Content-Encoding in soup – all your gzip are belong to us

By kov

January 17, 2010

One thing everyone forgot to talk about the WebKitGTK+ hackfest was that master Dan Winship added basic Content-Encoding support to libsoup, and patched WebKitGTK+ to use it. If you are using a recent enough version of those you will finally be able to visit web sites that send gzipped content despite the browser saying it could not handle it, like the Internet Archive.

This was one of those cases in which the web shows all of its potential to behave weirdly. The HTTP/1.1 RFC says that if an Accept-Encoding header is not present, the server MAY assume the client accepts any encoding, so we were having many sites send us gzip content even though we did not support it. We then started sending a header saying “we support identity, and nothing else!”.

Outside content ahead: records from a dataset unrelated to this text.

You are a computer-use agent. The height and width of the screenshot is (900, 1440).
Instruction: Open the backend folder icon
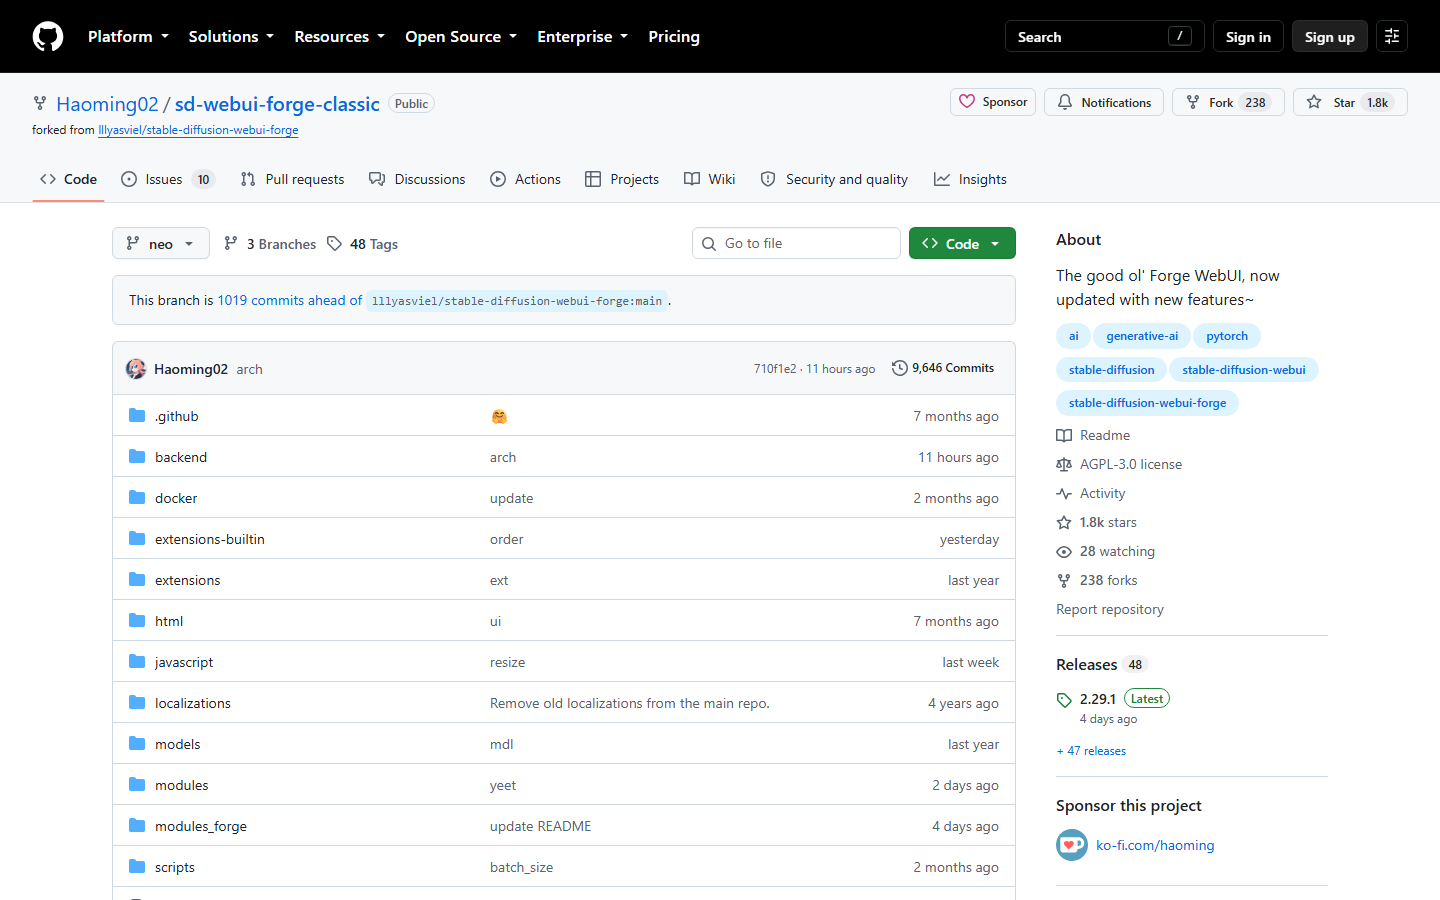coord(137,457)
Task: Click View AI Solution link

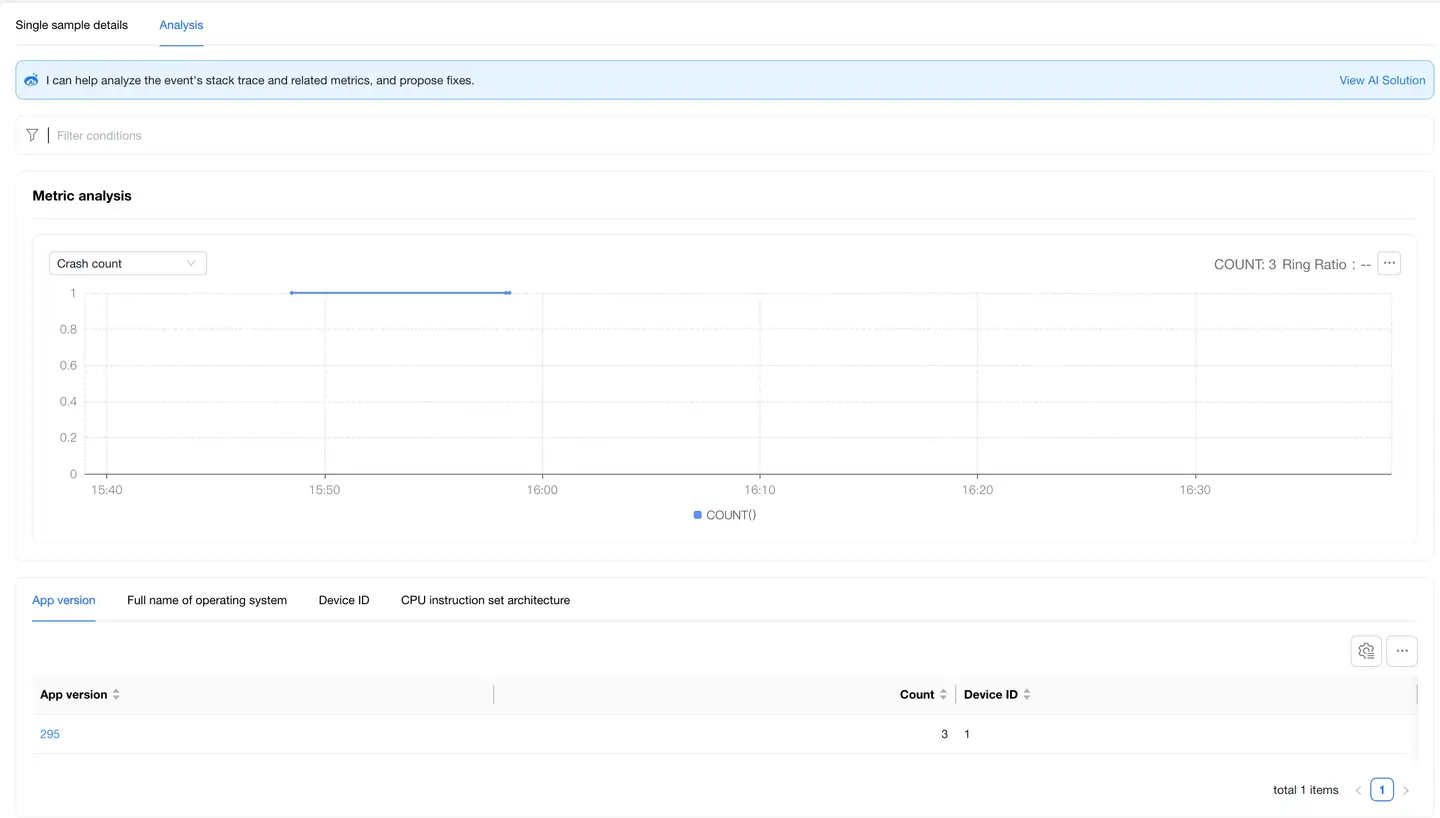Action: pyautogui.click(x=1382, y=80)

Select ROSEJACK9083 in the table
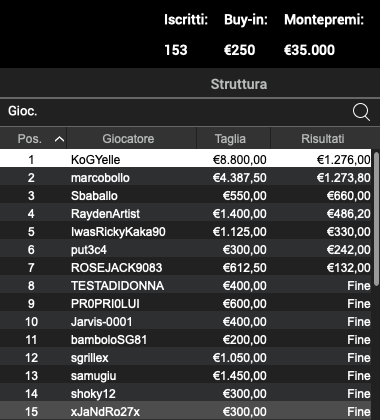(185, 268)

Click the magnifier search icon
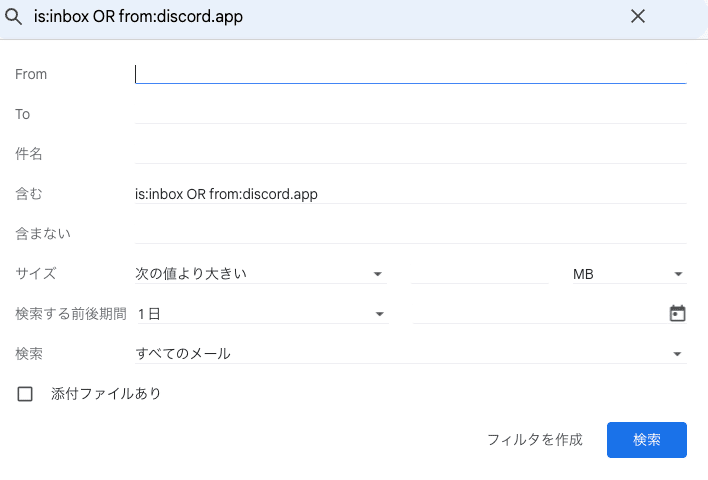point(14,17)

It turns out the web sucks, so many servers were not happy with a full header, and started giving us angry looks (slashdot, for instance, would not render correctly because it started sending encoded CSS files!). We then simplified the header we were sending, which made those servers happy again. Some sites, though, completely ignored our saying we didn’t support anything except identity, and sent us gzipped content anyway. Most of these were misbehaving caches (this was the case for Wikipedia), so would work after you asked for a forced reload, which would ignore the cache, but some servers, such as the Internet Archive’s didn’t really want to talk about encodings – they only wanted to send gzip-encoded content.

So, in the end, our only way out was implementing the damn encoding support, which finally happened during the hackfest. Take that, web!